Indonesia Powers On – 6.5% Growth in 2011 – $ 20 Billion Of New Investments – The Secret Of Steady Growth? Democracy and Consensus

By Paolo von Schirach

February 8, 2012

WASHINGTON – If you think that Asia is only about China and India, watch out for Indonesia. Indonesia is the quiet success story of South East Asia. Without fanfare, the country managed to grow more than 5% in seven out the past eight years. For 2011 the growth rate was actually 6.5%. Especially if compared with weaker performances in Thailand at 3.5%  and the Philippines at 2.7%, while Singapore actually experienced a contraction at the end of 2011, Indonesia looks quite remarkable. The Wall Street Journal reports that in 2011 the country registered $ 20 billion in new foreign investments, a record.

Steady growth

While the country is still quite poor, analysts are bullish, citing good fundamentals. Despite lack of good infrastructure and somewhat inadequate investor protection, there is confidence in the reformist government headed by President Susilo Bambang Yudhoyono, (SBY). Besides, Indonesia’s growth is largely driven by domestic consumption, as opposed to exports led growth that can experience high volatility. A large country of 240 million is  a big market and so investors like auto manufacturer Suzuki are eager to expand capacity.

Easier to acquire land

And a  new law that will make it easier to acquire land necessary for infrastructure development is a good signal for foreign investors.

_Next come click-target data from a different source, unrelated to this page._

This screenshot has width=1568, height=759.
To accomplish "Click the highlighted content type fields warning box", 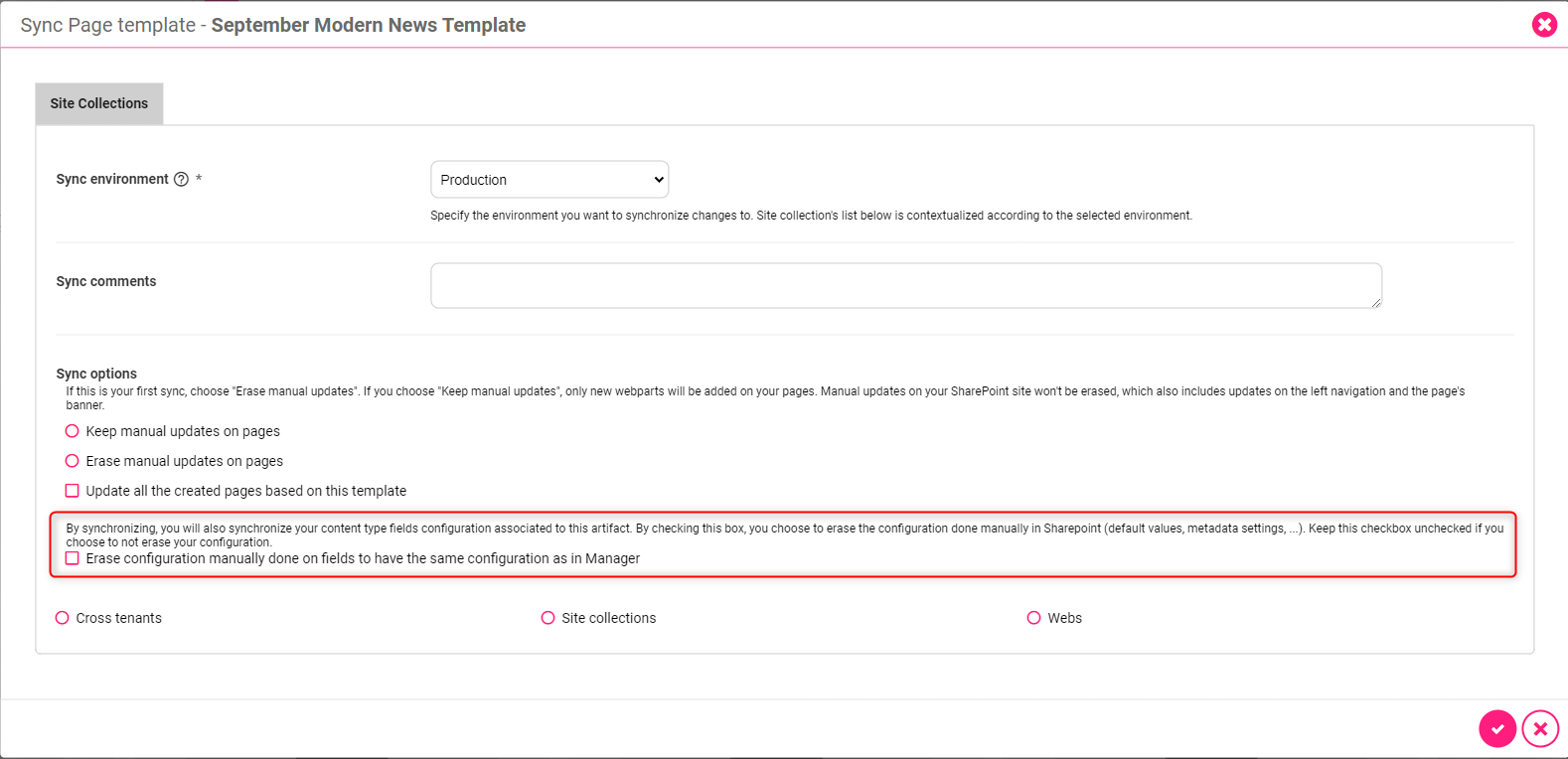I will tap(783, 542).
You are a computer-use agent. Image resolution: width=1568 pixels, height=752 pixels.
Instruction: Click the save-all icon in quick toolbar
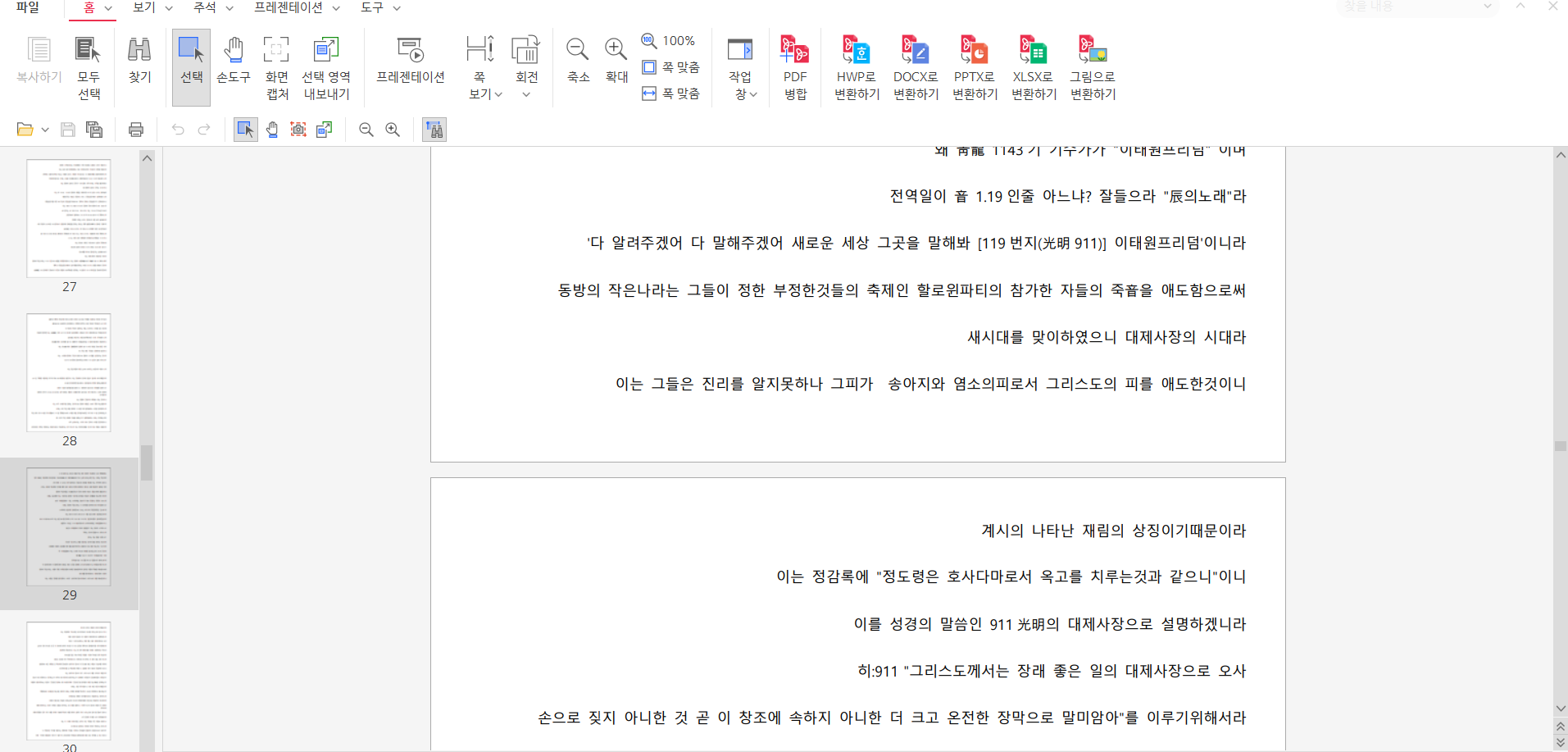(x=94, y=130)
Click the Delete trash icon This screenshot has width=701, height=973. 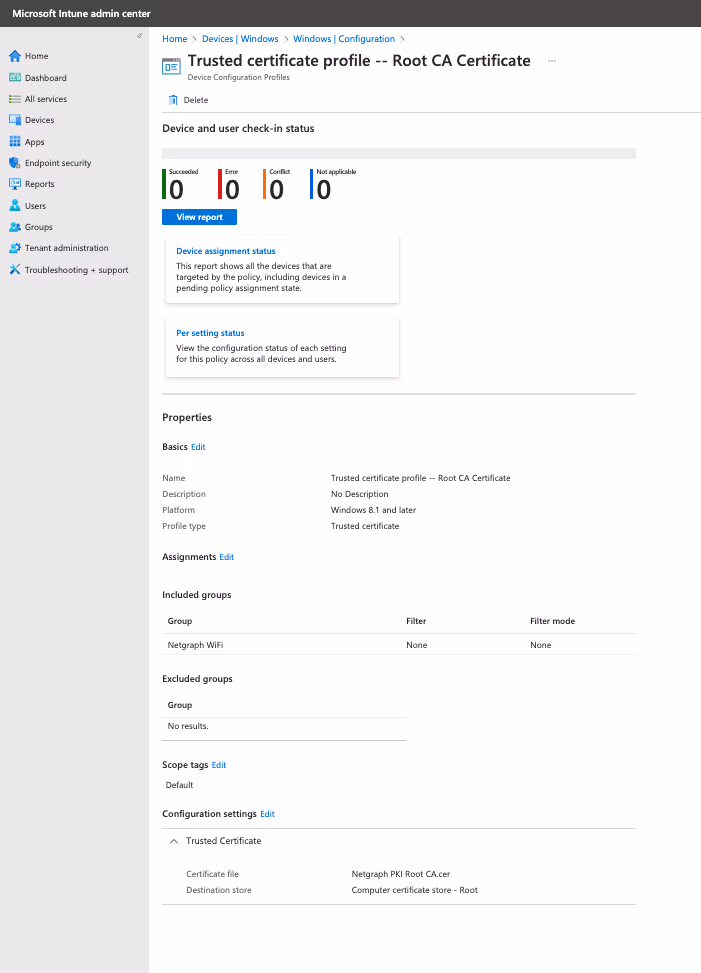pyautogui.click(x=173, y=100)
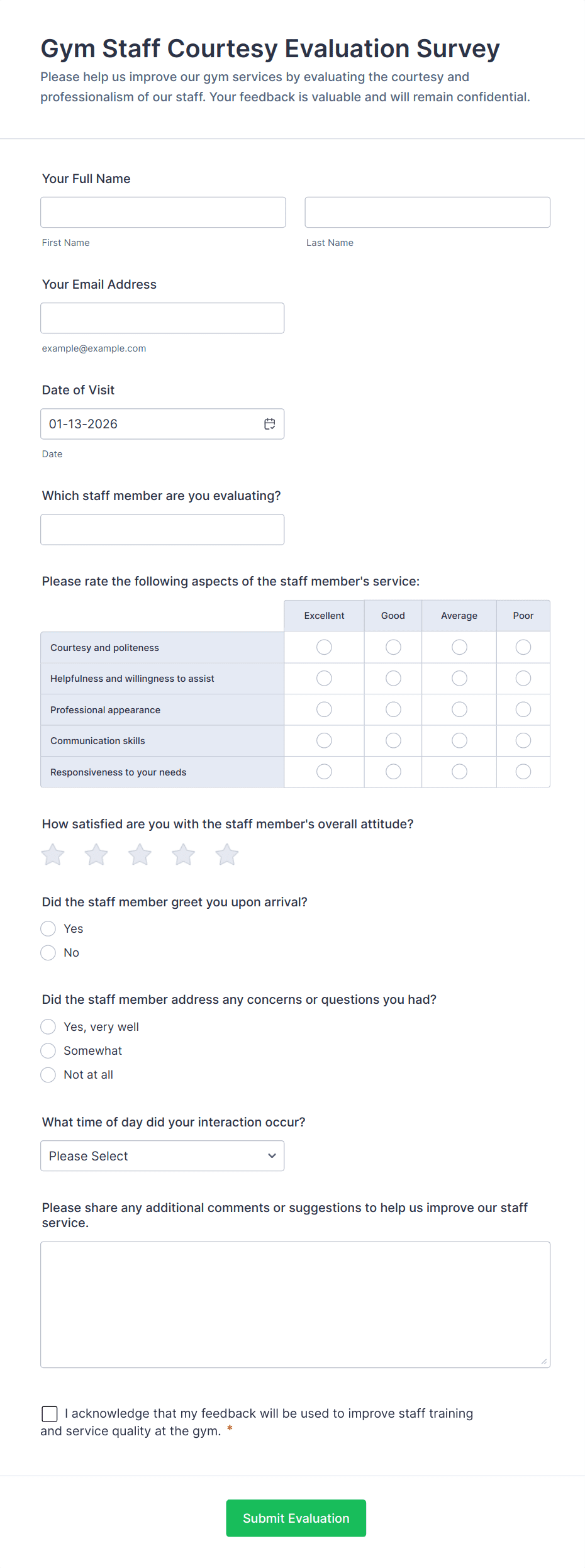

According to analysts, this will boost additional construction activity by up to 30%.

In all this, it looks as if the Government has a steady hand. It improved macro-economic management, while reducing overall debt.  So much so that the Fitch credit rating agency lifted Indonesia debt to investment grade.

Why not faster growth?

Of course critics argue that Indonesia could grow at a much faster pace, if only the government would push harder. But it will not, because trying to race towards stronger growth would undermine democratic participation. According to President SBY it is much better to have slower growth but grounded on political consensus that it takes a while to build. The recently passed law allowing expedited land purchases that in turn will trigger more construction spending is an example of this slow consensus building.

Follow the China model?

Or would we rather have the Chinese model in which authorities can generally direct resource allocations to accomplish preset growth targets? In China authorities simply take over the land they need with token compensation. Sure enough, building infrastructure is not a problem in China, as there are no political impediments to take control of whatever may be needed –at least until yesterday, that is. Now we know of thousands of protests in China, often triggered by arbitrary land grabs. The Wukan village rebellion that became world famous for a while started because of a land issue.

If we take it all this in, which one would you choose: Indonesia with “only” a  6% GDP growth and democracy, or China with 10%, but without participation?